The research team led by Prof. Yaoyao Hao from Zhejiang University published a paper in Nature Communications titled "Cortical representation of multidimensional handwriting movement and implications for neuroprostheses." This article systematically reveals, for the first time, the multidimensional encoding mechanisms of handwriting movements in the motor cortex, establishing a theoretical foundation for next-generation high-performance handwriting BCIs (Brain-Computer Interfaces). Beyond advancing our understanding of motor control, the research introduces a novel decoding paradigm.
Citation:
Wang, Z., Xu, G., Yu, B. et al. Cortical representation of multidimensional handwriting movement and implications for neuroprostheses. Nat Commun (2026). https://doi.org/10.1038/s41467-026-70536-7

Research Background and Limitations
Traditional Perspective: Handwriting has traditionally been modeled solely as two-dimensional (2D) trajectories on the writing plane.
Key Blind Spot: Conventional models overlook critical multidimensional information, including kinetic parameters and 3D spatial dynamics.
Research Approach: Utilizing multidimensional movement data from healthy subjects as an external stereotyped template, the team mapped these features onto the cortical neural signals of a paralyzed subject through reverse mapping and semantic decoding.
Core Technical Methods
Quantitative Neural Encoding Analysis: Linear-Nonlinear Poisson (LNP) model.
Linear Decoding (Comparative Validation): Kalman Filter (KF).
Non-linear Decoding (Final Output): Long Short-Term Memory (LSTM) network.
Character Recognition and Matching: Dynamic Time Warping (DTW).
Statistical Testing: Paired Wilcoxon signed-rank test (applied throughout).
Multidimensional Data Acquisition Platform
NOKOV Optical Motion Capture System: Real-time output of 3D pen-tip velocity ($V_x$, $V_y$, $V_z$).
Thin-film Pressure Sensors: Measurement of three-finger grip force and writing pressure.
Myo Surface EMG Armband: Measurement of 8-channel electromyographic (EMG) envelopes from the forearm.

Key Comparative Experiments and Results
Single-model vs. Dual-model: The dual-model approach significantly outperformed the single-model in decoding similarity for both strokes (0.63 → 0.69) and pen lifts (0.72 → 0.86) ($p < 0.0001$), confirming the necessity of separate modeling.

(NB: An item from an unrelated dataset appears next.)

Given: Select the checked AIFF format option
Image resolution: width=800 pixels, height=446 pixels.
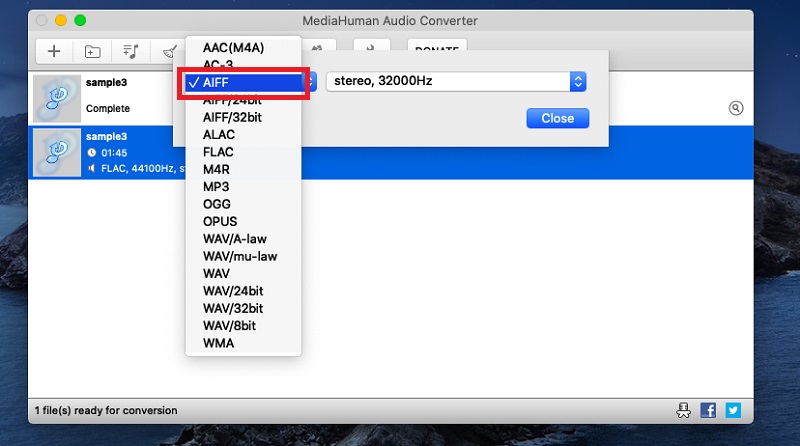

2D vs. Multidimensional Encoding (Incremental Fitting):
Stroke Phase: Encoding performance improved significantly ($p < 0.0001$) after incorporating grip force, pressure, and EMG, while $V_z$ provided no contribution.
Pen-lift Phase: Incorporating $V_z$ and all additional dimensions led to significant improvements; the full model achieved the best bits/spike (0.07 ± 0.02).
Ablation article (Full Model): Removing EMG or 3D velocity caused a significant drop in encoding performance for both strokes and pen lifts; removing $V_z$ specifically degraded pen-lift encoding, confirming its unique contribution to in-air movements.
2D vs. Multidimensional Decoding (DTW Recognition):
2D Decoding Accuracy: 29.22% ± 19.87%.
Multidimensional Gain: Recognition accuracy increased significantly with the addition of $V_z$, grip force, or pressure. Notably, decoding 3D velocity and pressure for recognition yielded an accuracy of 49.96% ± 19.48%, significantly outperforming models based only on 3D velocity.
Research Contributions
1. Reveals, for the first time, the fundamental differences in neural encoding between strokes and pen lifts, proving that the brain encodes multidimensional motor parameters during handwriting.
2. Proposes a new BCI paradigm that maps neural activity to templates from healthy individuals, which is generalizable to other motor-imagery BCIs.
3. Demonstrates that multidimensional decoding improves character recognition rates by over 70%, laying the groundwork for clinical handwriting BCI applications.
NOKOV Contributions
NOKOV motion capture system was used to acquire three-dimensional handwriting motion data, enabling the construction of multidimensional movement templates that serve as ground truth for neural decoding, thereby significantly improving the modeling and recognition of handwriting in brain–computer interfaces.